WHAT THE TASK ASKS:
All entries should be output exactly as they stand.
________
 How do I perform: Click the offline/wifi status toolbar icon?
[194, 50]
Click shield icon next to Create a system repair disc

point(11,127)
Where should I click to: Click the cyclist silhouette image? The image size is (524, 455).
________
RESULT:
 How do I perform: Click the offline/wifi status toolbar icon?
[194, 50]
Click shield icon next to Create a system repair disc

point(11,127)
Where should I click to: Click the cyclist silhouette image? The image size is (524, 455).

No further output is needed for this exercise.